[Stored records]
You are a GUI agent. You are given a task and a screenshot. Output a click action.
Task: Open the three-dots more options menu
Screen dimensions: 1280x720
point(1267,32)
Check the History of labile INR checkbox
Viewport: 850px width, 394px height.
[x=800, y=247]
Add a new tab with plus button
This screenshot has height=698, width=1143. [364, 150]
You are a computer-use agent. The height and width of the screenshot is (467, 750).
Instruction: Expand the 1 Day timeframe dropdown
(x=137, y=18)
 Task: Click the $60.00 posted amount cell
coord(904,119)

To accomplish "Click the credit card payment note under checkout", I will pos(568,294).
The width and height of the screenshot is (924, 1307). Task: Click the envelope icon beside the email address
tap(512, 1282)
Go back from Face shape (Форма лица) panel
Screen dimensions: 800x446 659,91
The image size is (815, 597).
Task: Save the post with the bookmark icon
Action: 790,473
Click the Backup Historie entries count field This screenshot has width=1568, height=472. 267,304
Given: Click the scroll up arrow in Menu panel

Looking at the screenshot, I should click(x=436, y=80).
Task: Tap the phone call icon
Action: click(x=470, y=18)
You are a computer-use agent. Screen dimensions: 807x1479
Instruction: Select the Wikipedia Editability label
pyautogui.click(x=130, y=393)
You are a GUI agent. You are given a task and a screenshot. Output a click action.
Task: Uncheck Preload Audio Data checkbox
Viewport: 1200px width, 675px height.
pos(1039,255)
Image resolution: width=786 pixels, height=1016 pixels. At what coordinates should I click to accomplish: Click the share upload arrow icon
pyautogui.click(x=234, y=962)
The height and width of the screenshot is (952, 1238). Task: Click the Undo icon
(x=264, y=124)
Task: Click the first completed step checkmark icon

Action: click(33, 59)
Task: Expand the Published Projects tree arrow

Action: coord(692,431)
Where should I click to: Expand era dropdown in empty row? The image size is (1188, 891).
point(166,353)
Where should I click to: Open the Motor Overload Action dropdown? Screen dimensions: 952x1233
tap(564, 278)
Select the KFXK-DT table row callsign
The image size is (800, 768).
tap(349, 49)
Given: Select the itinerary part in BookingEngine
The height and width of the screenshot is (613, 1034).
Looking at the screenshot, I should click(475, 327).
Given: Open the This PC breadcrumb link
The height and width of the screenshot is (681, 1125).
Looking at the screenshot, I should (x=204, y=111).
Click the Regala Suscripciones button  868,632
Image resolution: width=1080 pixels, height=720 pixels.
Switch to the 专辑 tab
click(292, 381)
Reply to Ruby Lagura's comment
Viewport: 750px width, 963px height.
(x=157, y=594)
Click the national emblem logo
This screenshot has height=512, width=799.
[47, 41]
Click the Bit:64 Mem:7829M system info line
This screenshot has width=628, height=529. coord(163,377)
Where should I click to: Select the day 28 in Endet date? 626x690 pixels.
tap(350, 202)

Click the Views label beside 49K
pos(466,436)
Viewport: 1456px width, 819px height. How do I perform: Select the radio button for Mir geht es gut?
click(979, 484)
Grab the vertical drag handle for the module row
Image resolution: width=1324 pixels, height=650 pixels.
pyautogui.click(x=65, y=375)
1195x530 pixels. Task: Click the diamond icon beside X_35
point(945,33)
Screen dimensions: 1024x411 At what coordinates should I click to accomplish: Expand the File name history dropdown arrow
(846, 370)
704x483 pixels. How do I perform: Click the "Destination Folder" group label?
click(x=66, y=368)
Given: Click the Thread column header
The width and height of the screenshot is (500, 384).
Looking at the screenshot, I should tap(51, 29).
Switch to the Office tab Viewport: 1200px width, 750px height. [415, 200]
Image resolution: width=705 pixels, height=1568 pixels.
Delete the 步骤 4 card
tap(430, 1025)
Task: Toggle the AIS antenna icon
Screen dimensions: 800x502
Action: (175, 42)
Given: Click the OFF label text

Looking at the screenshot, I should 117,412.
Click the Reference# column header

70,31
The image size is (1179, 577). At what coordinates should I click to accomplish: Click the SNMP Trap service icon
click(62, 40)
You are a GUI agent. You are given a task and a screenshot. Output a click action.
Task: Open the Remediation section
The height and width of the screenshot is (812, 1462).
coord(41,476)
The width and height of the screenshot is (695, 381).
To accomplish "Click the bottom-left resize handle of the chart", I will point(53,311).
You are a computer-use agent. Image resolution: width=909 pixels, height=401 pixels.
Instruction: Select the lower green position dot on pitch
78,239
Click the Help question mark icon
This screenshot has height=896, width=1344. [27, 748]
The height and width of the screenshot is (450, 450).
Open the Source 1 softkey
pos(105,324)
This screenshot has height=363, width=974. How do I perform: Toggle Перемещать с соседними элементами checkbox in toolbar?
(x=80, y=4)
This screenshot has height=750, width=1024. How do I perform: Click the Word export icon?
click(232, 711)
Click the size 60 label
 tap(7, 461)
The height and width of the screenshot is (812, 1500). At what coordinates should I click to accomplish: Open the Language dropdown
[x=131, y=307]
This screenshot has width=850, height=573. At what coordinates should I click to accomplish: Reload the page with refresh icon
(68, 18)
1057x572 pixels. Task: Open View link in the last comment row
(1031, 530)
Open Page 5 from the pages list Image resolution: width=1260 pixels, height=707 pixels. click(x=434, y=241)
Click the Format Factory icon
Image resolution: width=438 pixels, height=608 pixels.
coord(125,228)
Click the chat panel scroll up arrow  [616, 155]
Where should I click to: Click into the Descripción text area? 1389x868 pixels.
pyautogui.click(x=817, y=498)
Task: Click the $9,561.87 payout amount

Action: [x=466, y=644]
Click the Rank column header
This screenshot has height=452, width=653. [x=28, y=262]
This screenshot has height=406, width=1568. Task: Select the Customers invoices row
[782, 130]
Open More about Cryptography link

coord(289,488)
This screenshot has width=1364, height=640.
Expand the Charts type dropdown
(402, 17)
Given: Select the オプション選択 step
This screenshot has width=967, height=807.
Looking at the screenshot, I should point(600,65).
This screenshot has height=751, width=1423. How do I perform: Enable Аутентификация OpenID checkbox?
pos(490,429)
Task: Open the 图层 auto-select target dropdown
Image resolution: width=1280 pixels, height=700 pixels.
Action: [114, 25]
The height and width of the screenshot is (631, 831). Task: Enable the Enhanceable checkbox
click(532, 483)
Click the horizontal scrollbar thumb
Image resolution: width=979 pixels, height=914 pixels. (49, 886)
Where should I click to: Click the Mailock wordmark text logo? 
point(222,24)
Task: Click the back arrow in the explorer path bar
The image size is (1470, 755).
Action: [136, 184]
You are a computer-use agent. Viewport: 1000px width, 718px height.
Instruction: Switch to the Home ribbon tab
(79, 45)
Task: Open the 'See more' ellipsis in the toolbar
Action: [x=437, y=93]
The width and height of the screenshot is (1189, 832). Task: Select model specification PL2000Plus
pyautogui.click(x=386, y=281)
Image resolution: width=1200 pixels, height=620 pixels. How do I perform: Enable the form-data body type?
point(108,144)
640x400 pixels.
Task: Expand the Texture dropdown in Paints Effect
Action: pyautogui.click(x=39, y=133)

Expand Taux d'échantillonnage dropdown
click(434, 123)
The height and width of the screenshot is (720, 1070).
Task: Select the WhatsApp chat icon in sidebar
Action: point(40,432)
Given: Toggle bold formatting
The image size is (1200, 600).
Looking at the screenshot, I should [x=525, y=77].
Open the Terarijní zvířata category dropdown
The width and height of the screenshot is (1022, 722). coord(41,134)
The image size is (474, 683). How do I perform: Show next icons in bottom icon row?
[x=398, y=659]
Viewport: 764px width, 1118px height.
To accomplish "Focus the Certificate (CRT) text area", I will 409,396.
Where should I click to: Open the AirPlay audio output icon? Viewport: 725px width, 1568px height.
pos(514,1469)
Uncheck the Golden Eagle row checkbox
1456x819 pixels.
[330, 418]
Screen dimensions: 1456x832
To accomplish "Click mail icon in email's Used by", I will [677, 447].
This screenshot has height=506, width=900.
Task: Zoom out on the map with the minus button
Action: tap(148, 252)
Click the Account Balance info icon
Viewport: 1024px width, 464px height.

WHAT IS BEING ASKED: Lines from the entries that contain the string "agent" must be found and copied.

ANSWER TO THE EXERCISE:
You are a GUI agent. You are given a task and a screenshot. Output a click action.
You are a computer-use agent. The height and width of the screenshot is (467, 750).
You are a computer-use agent. Screen dimensions: 807x1479
You are a GUI agent. You are given a task and a screenshot. Output a click action.
You are a GUI agent. You are given a task and a screenshot. Output a click action.
You are a computer-use agent. Image resolution: width=909 pixels, height=401 pixels.
You are a computer-use agent. Viewport: 1000px width, 718px height.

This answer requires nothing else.